Liliana Campazzo atiende el teléfono en su casa de la Comarca Viedma-Carmen de Patagones y aclara que su lugar es chico en la foto. El mérito, dice, es de Gerardo Burton, poeta, periodista y editor de Neuquén, que armó la antología y la enganchó a una lectura de poetas comprometidos con el acontecer diario. Sesenta voces, una editorial independiente, ningún organismo oficial detrás. Para ella eso es un ejercicio de la libertad tantas veces nombrada.
Los autores van de la Patagonia a Tierra del Fuego. Los registros cambian según la edad. Los poemas no se quedan en los años de la dictadura. También aparecen el dolor de esta democracia formal: la desaparición de Santiago, la muerte de Néstor, la muerte de Teresa, el desalojo de las comunidades de sus tierras ancestrales.
El libro tiene cuatro secciones. Una reúne los textos ligados a la dictadura y a la lucha de los derechos humanos. Otra cruza esos derechos con la actualidad, desde que se inició la democracia hasta hoy. Una tercera se mete con Malvinas. Voces personales que atraviesan la historia general, dice Campazzo.
La presentación será el jueves 17 de septiembre. Burton va a traer ejemplares para vender. La biblioteca ya tiene algunos, que Campazzo llevó en marzo y repartió entre conocidos. El trabajo fuerte fue del antólogo, insiste; la organización recayó en la biblioteca popular.
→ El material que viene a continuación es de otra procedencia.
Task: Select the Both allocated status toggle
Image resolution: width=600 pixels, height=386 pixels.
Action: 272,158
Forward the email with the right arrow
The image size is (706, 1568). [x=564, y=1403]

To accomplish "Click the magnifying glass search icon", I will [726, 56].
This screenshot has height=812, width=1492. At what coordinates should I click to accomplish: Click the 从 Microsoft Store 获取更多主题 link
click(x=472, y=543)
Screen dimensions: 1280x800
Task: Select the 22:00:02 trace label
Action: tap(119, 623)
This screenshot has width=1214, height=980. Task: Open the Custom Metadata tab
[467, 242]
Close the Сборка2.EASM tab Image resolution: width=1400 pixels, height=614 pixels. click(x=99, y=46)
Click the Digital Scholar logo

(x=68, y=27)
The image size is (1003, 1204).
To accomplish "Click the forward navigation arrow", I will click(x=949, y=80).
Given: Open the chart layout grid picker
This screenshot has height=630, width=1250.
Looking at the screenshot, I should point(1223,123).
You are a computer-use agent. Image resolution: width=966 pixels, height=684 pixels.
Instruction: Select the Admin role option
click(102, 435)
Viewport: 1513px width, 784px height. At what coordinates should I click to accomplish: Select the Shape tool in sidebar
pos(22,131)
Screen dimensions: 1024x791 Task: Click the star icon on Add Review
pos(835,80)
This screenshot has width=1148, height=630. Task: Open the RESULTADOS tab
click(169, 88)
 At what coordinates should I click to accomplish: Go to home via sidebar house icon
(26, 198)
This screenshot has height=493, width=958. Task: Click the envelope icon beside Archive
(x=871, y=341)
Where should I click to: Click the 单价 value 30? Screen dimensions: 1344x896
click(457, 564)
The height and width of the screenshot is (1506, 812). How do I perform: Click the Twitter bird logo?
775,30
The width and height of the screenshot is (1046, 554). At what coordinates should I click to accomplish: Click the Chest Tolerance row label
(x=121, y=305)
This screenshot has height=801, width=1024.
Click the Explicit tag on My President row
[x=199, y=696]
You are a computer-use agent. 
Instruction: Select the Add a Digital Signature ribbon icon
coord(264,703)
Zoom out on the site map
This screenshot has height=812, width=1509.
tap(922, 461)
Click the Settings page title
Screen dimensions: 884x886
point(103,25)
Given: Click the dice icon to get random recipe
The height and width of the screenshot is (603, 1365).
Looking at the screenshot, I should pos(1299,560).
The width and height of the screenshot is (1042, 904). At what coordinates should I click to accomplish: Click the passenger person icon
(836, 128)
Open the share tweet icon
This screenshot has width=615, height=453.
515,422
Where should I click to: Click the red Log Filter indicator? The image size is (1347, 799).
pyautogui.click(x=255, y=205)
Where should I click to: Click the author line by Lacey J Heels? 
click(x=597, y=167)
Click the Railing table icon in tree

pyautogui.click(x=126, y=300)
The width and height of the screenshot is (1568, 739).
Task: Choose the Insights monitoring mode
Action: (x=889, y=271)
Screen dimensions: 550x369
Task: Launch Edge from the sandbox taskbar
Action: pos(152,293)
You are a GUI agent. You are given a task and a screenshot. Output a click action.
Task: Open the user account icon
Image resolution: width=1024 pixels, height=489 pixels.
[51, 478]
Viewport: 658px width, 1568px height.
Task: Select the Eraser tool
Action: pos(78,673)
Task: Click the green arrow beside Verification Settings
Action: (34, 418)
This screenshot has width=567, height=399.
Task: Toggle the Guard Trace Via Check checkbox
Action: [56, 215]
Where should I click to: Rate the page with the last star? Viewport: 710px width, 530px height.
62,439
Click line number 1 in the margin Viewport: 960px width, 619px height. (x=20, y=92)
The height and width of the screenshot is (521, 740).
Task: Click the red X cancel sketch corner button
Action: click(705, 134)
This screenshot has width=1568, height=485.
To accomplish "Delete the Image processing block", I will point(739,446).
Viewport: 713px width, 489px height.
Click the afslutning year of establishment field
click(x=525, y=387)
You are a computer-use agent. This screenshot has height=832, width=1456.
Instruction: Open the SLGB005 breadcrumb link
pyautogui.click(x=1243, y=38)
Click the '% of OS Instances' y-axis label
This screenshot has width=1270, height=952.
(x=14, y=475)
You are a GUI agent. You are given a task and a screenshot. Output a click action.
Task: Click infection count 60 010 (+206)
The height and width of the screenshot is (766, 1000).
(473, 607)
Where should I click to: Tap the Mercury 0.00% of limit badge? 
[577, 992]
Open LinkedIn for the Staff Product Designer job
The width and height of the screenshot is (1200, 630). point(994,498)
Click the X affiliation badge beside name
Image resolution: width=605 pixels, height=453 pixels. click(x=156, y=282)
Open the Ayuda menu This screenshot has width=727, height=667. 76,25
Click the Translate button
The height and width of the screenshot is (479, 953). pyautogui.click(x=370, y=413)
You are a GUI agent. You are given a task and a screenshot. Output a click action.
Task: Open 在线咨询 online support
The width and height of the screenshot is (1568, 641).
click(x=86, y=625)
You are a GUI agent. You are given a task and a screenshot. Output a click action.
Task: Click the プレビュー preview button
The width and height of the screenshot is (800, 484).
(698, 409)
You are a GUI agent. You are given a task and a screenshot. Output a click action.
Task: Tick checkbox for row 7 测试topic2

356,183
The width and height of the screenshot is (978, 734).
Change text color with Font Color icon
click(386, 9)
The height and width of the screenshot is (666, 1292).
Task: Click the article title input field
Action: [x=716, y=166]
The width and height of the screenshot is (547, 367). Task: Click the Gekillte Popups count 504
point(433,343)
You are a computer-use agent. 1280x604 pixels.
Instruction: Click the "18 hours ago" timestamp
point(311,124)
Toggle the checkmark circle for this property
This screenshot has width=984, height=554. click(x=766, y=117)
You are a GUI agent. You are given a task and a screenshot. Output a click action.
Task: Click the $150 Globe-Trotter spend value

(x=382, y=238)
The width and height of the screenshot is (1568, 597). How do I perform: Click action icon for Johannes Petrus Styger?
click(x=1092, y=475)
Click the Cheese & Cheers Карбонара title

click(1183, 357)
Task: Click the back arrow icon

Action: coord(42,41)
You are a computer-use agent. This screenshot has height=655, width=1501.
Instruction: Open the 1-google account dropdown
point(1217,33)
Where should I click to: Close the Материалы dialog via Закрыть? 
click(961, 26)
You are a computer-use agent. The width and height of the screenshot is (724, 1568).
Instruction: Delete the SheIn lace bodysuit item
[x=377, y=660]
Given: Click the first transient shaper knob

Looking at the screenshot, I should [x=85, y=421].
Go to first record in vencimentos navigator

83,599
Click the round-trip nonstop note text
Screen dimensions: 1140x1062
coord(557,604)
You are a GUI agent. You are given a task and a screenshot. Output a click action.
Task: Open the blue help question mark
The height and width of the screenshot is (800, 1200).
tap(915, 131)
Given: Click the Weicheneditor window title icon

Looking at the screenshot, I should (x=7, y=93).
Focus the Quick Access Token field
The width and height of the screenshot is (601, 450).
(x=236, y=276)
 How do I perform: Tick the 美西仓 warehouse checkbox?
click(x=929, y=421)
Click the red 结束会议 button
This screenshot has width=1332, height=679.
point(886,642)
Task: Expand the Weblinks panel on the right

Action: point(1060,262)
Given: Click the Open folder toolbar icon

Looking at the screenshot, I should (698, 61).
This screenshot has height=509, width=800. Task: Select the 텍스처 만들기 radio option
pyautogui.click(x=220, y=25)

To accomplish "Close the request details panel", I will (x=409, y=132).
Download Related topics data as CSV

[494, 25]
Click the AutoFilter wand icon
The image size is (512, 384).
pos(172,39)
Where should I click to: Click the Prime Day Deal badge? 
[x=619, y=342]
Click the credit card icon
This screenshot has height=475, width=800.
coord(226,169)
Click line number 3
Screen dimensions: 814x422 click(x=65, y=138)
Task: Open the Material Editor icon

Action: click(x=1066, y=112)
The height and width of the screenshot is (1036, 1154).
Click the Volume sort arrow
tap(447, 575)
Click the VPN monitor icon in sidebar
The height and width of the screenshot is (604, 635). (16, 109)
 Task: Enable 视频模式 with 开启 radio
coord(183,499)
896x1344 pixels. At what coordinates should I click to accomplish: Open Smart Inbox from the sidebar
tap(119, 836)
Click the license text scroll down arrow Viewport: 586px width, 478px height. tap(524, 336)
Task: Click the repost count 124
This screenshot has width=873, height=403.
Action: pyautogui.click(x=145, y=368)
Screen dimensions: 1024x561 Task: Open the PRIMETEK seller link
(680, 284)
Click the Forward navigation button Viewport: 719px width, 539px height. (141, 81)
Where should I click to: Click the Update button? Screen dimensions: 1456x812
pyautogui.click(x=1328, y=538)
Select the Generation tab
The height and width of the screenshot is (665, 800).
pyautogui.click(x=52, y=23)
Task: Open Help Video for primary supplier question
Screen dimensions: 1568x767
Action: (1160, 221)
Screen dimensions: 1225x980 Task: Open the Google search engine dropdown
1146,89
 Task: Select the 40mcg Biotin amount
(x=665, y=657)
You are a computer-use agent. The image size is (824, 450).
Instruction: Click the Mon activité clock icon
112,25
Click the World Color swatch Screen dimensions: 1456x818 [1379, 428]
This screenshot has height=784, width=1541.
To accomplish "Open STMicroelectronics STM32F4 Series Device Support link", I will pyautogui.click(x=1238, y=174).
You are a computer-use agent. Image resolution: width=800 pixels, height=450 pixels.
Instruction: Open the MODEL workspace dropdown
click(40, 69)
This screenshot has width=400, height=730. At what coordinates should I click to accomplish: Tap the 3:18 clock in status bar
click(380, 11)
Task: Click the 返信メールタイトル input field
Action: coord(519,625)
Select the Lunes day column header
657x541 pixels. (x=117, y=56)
Campazzo cuenta que no es un libro triste ni de denuncias. Es un libro de decires y de compromisos, dice. Y subraya la oportunidad de la publicación en un período que define como muy complicado, donde hay que trabajar otra vez en la posibilidad de construir sujetos críticos. La antología no tiene nada que ver con el Estado ni con organismos oficiales.